--- Material shown Enclosed Below ---
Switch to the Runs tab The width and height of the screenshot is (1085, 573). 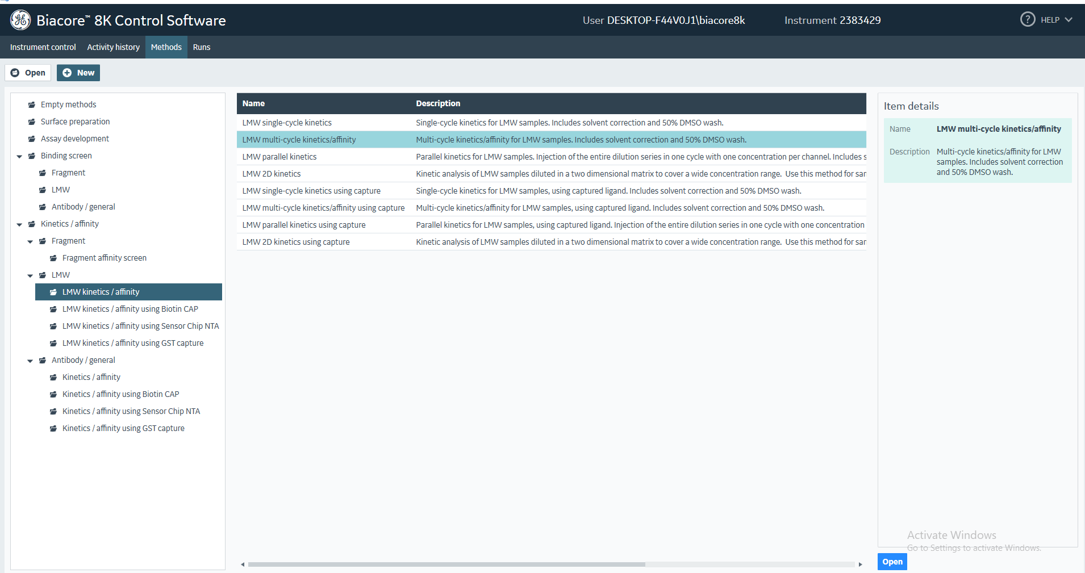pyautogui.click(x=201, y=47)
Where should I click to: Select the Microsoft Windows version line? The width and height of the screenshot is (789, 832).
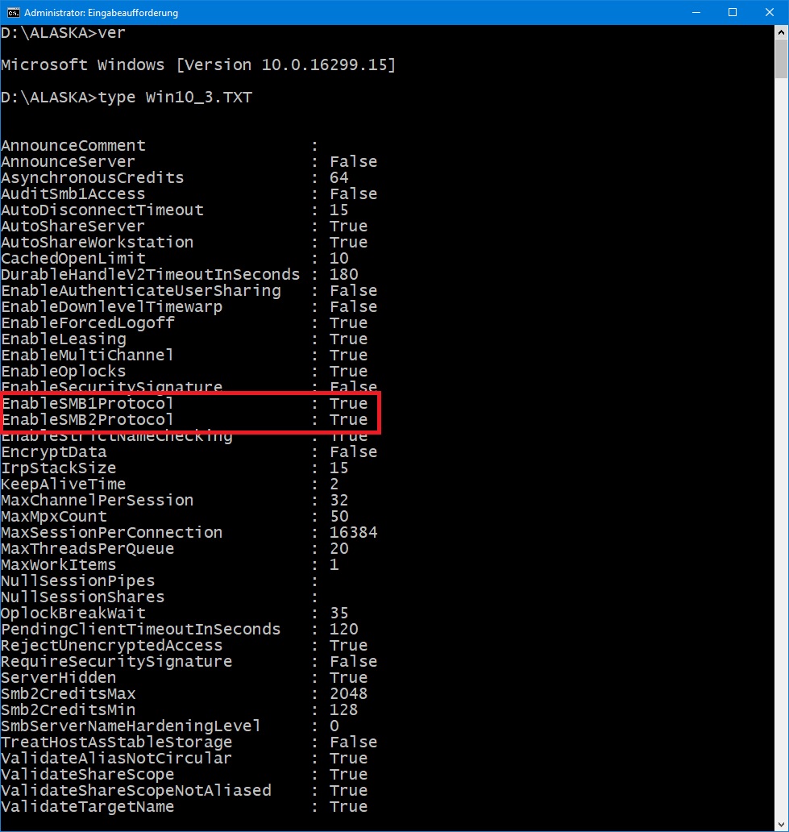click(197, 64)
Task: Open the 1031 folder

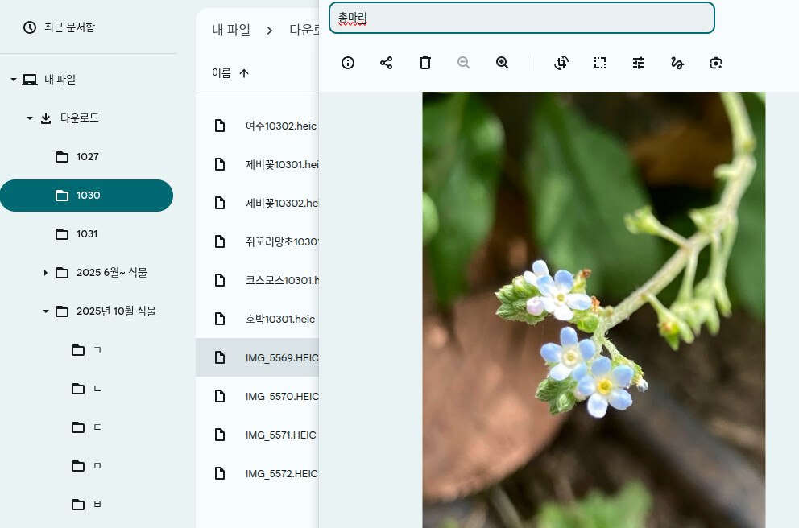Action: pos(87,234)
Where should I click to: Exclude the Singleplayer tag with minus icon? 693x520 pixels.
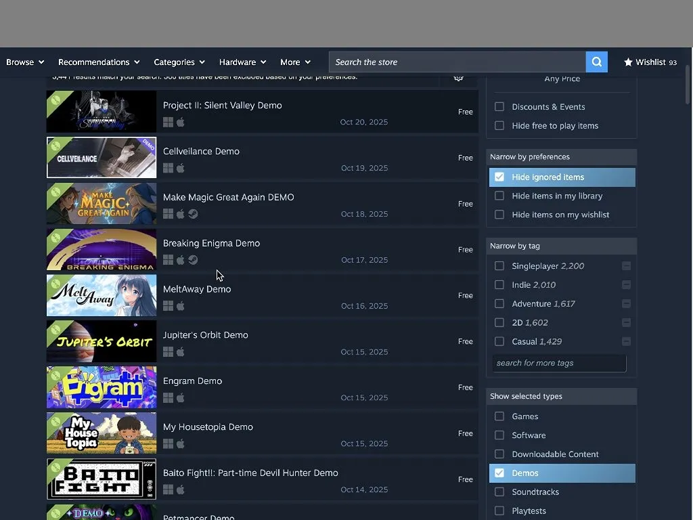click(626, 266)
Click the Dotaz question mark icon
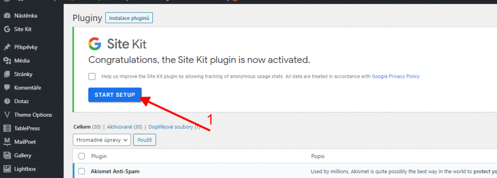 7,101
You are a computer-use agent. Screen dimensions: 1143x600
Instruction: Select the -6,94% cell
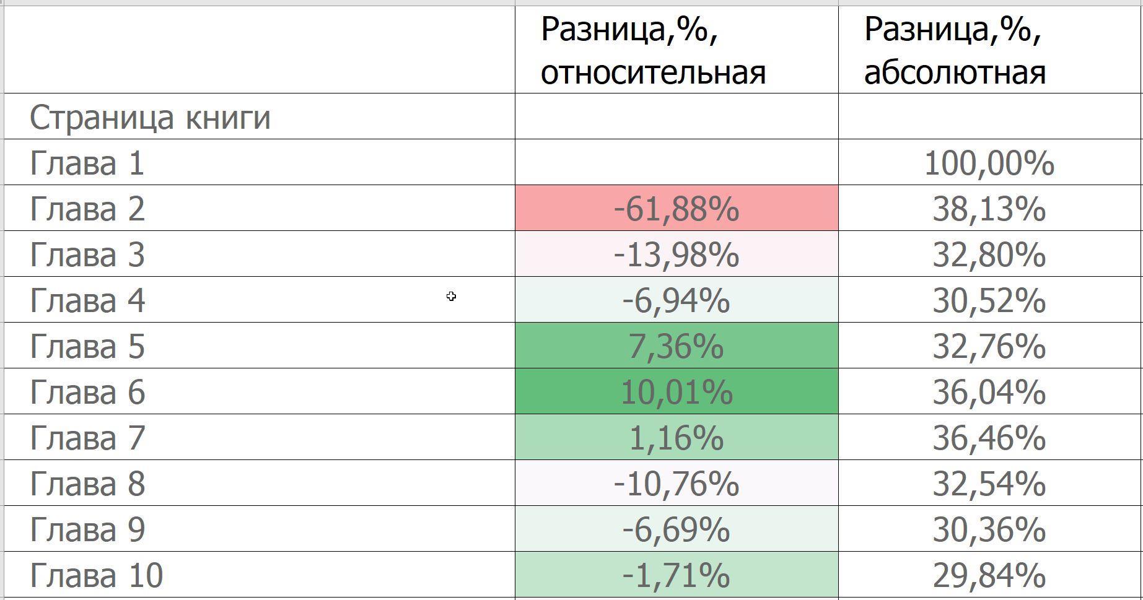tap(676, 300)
--- End of Enclosed Material shown ---
Start at the line that contains "Task: Open the 1031 folder" and retype every line through the end of the entries above, both ends included. Exclude all pictures.

- Exercise result
Task: Open the 1031 folder

Action: pos(87,234)
Where should I click to: Exclude the Singleplayer tag with minus icon? 693x520 pixels.
click(626, 266)
Click the Dotaz question mark icon
 7,101
You are a computer-use agent. Screen dimensions: 1143x600
Instruction: Select the -6,94% cell
tap(676, 300)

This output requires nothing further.